Background information
- Also known as: Mista D
- Born: July 14, 1978 (age 47)
- Occupations: Singer, songwriter
- Instruments: Vocals, guitar, piano
- Years active: 2001-present
- Formerly of: The Farm
- Website: www.damienhorne.com

= Damien Horne =

American singer-songwriter

Damien Horne, also known as Mista D (born July 14, 1978) is an American recording artist, musician and songwriter.

He is a member of the trio The Farm, as well as Nashville's MuzikMafia, and is involved with the Salvation Army, Samaritan's Feet, and other humanitarian organizations.

He has collaborated and performed with Melissa Manchester, Bon Jovi, Kid Rock, John Legend, Hank Williams, Jr. The Commodores, 3 Doors Down, Faith Hill, Big & Rich, Shemekia Copeland, Robert Randolph, Jewel, Josh Kelley, Gretchen Wilson, Velvet Revolver, and The Neville Brothers.

==Career==
He became a member of the MuzikMafia in 2001, and recorded his first album Somebody's Hero in 2008 under the direction and production of Big Kenny of Big & Rich. When asked about the project, Big Kenny said

     "I have never met a more important artist for our times, completely real, unique, deserving and uplifting. I cannot stop until the world hears his music. He writes, he sings, he plays piano and guitar, he dances like 'the man' and you know it when he backflips off the stage in a way that would make James Brown proud."

Horne signed a publishing deal with Big Love Music in 2007.

He has made appearances on One Cubed, The 700 Club, and Legends & Lyrics, as well as appeared in Rolling Stone and on the cover of Lifeway Christian Singles magazine.

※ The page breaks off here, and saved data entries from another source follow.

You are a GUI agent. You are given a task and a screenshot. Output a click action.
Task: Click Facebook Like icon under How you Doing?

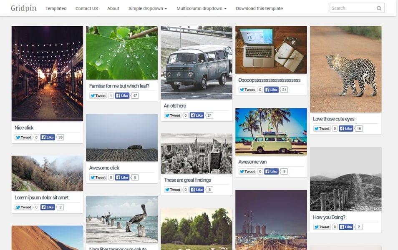point(342,227)
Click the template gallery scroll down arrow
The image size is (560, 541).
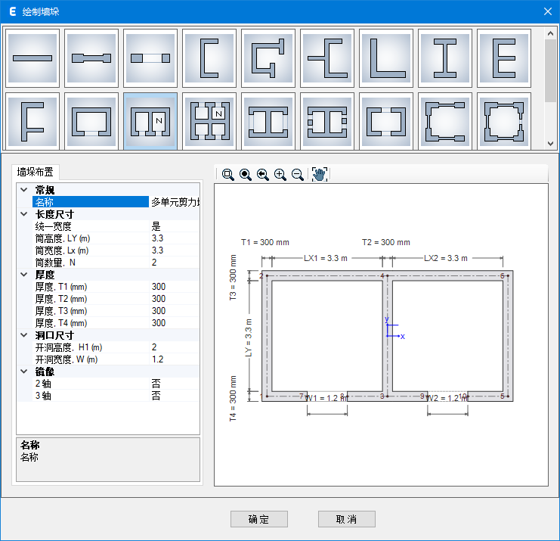point(550,144)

In 2006, he and Keith Urban put together and directed a children's choir during the 2006 CMT awards show in tribute to the victims of Hurricane Katrina.

In 2007, he made a trip along with fellow MuzikMafia member Big Kenny to Akon Sudan to bring medical and school supplies, along with musical instruments, clothing and building tools to the Kunyuk School for Girls.

In 2008, he appeared on Extreme Makeover Home Edition working alongside the crew and people of Charlotte North Carolina to help build a house for the King family. In addition, he performed a benefit concert with his band to raise money for the family. Later in 2008, he walked 300 miles with Emmanuel "Manny" Ohonme performing nightly at each stop for the Samaritan's Feet organization to raise one million pairs of shoes for children. He also wrote and recorded the theme song for the organization produced and arranged by his keyboardist Chris Mendoza.

In 2009, he and Big Kenny hosted "Nashville 4 Africa", with Faith Hill, Keith Urban, Dierks Bentley, and Brad Arnold of 3 Doors Down. A benefit concert to raise money for charitable causes in Uganda and Sudan.

Horne's song "She Can Play" is the theme song for the ACC.

Horne has also worked Singer-Songwriter John Legend. When asked about up and coming artists we should look out for, John said:

"I’ve been working with this guy who is based in Nashville, his name is Damien Horne, he’s good. Look out for him, he’s a good song-writer and performer. He plays the guitar too."

In 2010, Horne contributed four tracks to Big Kenny's third solo album, Big Kenny's Love Everybody Traveling Musical Medicine Show Mix Tape, Vol. 1. In 2011, Horne founded The Farm with Krista Marie and Nick Hoffman.